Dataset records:

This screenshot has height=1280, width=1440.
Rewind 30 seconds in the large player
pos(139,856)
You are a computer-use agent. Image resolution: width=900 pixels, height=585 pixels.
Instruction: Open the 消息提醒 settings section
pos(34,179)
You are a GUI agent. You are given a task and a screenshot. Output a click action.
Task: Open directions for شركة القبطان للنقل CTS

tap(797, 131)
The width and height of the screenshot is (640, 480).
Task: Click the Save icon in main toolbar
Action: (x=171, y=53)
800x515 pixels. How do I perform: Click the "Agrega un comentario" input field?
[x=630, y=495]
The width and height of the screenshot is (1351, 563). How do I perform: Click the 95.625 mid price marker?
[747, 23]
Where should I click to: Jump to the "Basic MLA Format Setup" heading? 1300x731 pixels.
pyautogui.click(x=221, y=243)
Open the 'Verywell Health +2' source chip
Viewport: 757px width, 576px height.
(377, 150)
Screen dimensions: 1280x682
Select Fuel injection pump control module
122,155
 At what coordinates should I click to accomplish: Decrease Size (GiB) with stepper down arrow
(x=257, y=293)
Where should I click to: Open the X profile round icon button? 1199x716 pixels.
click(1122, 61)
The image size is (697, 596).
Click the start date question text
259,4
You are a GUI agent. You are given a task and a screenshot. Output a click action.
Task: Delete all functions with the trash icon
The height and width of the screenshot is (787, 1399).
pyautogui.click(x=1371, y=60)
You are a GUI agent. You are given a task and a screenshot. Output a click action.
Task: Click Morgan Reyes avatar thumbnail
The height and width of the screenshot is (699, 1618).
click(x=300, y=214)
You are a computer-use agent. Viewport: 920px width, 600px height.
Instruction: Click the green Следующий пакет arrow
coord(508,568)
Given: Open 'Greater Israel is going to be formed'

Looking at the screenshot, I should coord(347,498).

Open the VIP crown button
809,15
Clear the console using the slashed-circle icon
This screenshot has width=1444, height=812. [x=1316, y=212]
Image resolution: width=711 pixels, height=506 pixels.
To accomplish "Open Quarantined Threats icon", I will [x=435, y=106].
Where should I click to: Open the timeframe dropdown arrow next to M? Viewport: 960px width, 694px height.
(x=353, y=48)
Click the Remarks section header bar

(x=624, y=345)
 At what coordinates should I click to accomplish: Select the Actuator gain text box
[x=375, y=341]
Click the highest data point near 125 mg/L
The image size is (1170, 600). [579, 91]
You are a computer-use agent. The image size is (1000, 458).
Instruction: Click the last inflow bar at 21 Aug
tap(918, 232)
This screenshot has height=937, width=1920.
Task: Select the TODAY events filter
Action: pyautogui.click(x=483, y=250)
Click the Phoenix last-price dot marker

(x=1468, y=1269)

■ YOUR OBJECTIVE ■
Every line above that holds the word "computer" needs to be copied.

■ SOLUTION TO THE PROBLEM ■
You are a computer-use agent. Image resolution: width=900 pixels, height=585 pixels.
You are a computer-use agent. Viewport: 920px width, 600px height.
You are a computer-use agent. The image size is (1000, 458).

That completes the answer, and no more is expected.